With ‘Like a Rolling Stone’ Dylan revolutionised the way that people look at songwriting, the mighty Beatles included. With the glowering track “he showed all of us that it was possible to go a little further,” McCartney told Clinton Heylin. The collision of rock ‘n’ roll with lyrical poetry, and societal sagacity was a portent force that sent heads wobbling. Now songs didn’t have to be structured with a one-track mind. Only a few years earlier if your song was longer than three minutes it wouldn’t be played on the radio, then suddenly Dylan had a hit that went “on and on” for over six minutes.

The song was such a pandora’s box moment that the radiowaves had no choice but to make room for it. The swirling welter of everything it contained was a revelation for artists still thinking on conventional terms.

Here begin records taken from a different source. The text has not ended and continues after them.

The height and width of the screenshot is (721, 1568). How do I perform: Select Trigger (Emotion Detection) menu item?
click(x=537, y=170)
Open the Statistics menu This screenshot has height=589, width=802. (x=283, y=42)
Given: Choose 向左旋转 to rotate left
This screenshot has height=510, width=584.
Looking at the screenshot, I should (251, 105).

The Beatles were now set to pair introspect and profundity with pop. “I think it was Dylan who helped me realize that,” Lennon declared with love. “I had a sort of professional songwriter’s attitude to writing pop songs, but to express myself I would write ‘Spaniard In The Works’ or ‘In His Own Write’ —the personal stories which were expressive of my personal emotions.”

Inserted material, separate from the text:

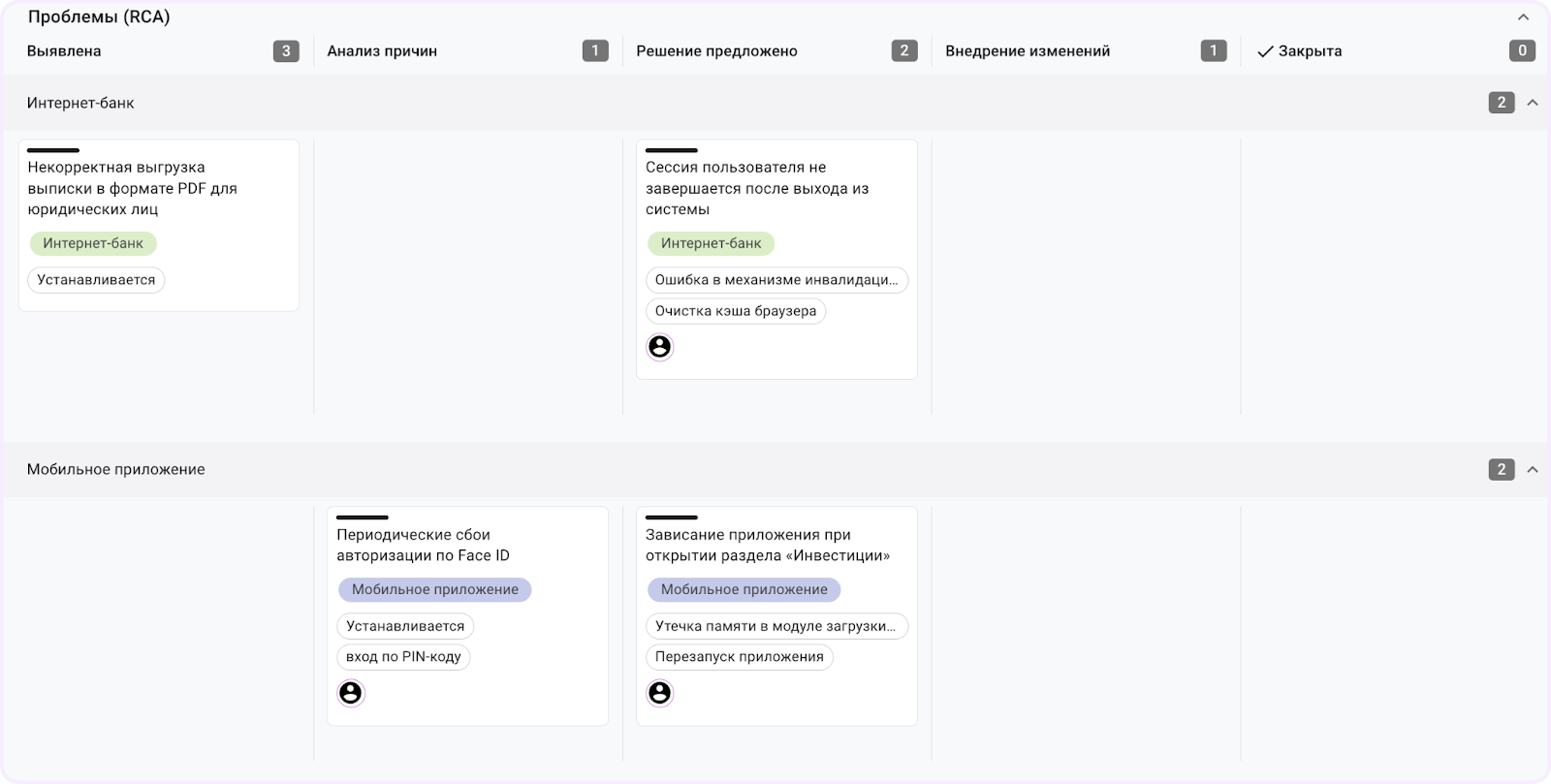Click green Интернет-банк tag on PDF card
The width and height of the screenshot is (1551, 784).
coord(93,243)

Continuing: “I’d have a separate ‘songwriting’ John Lennon who wrote songs for the sort of meat market, and I didn’t consider them, the lyrics or anything, to have any depth at all. Then I started being me about the songs… not writing them objectively, but subjectively.”

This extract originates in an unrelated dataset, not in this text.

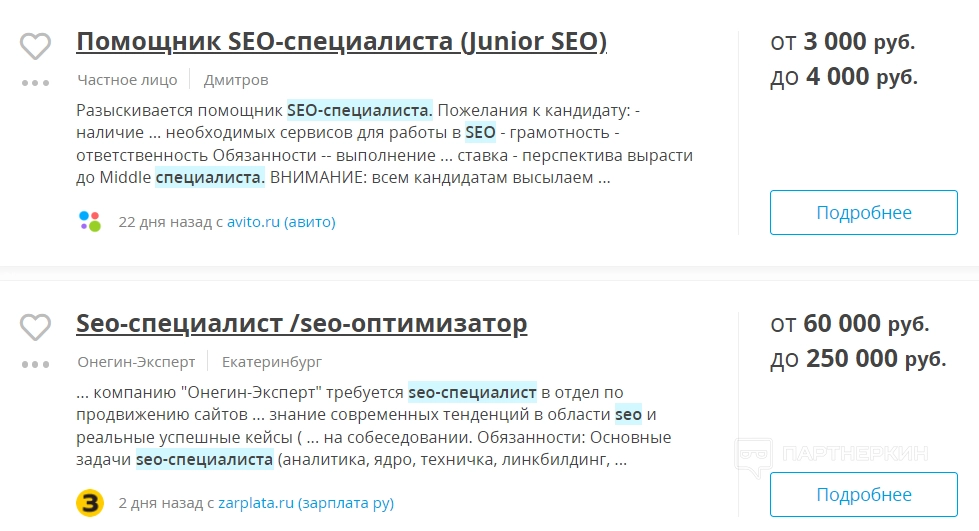Click the Онегин-Эксперт company name
Screen dimensions: 979x531
click(136, 362)
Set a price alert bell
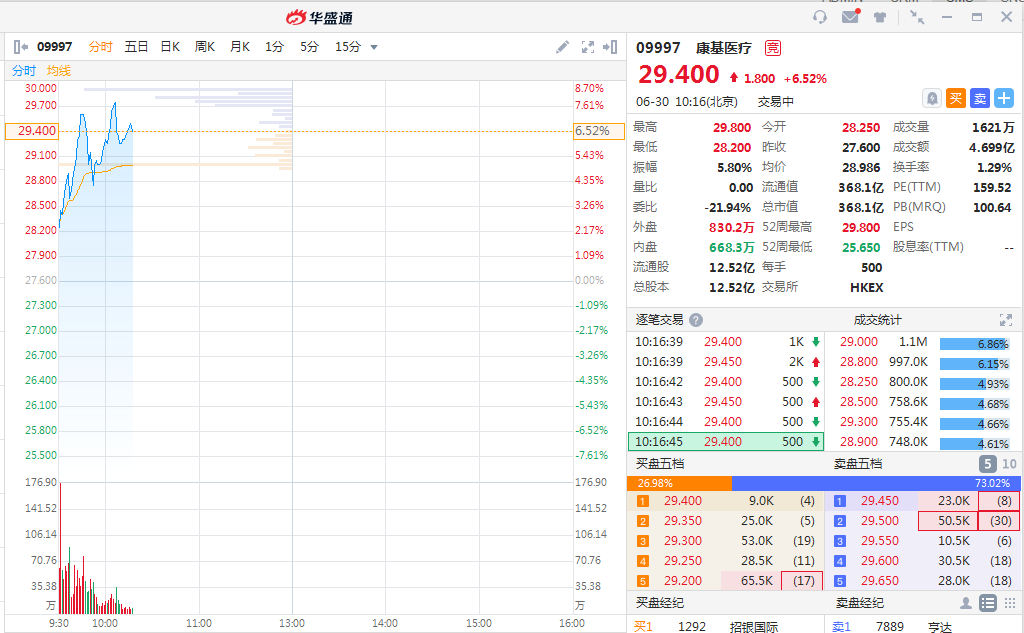The height and width of the screenshot is (633, 1024). (x=932, y=98)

Rubber Soul, The Beatles’ next album following ‘Like A Rolling Stone’ would feature tracks like ‘Norweigian Wood’ a track that even had Dylan stating, “What is this? It’s me, Bob. (John’s) doing me!” And Lennon himself would even say of songs in this period, “That’s me in my Dylan period again. I am like a chameleon… influenced by whatever is going on. If Elvis can do it, I can do it. If the Everly Brothers can do it, me and Paul can. Same with Dylan.”

The band might have assimilated his influence a bit less obvious in future, but they were now looking to stretch their songs to new limits—everyone was. After all, the song crucified the crux of counterculture’s exposed Achilles heel—and it did it with such rafter ratling disdain that the clouds of the commercial ceiling were shifted and people could see past the boundaries towards what a rock song could be.

The world would simply never truly be the same when Dylan’s cutting intellect, stirring poetry and the brilliance of the soaring melody all mingled into one pop culture opus that still delivers a cognisant dose of adrenaline to this day.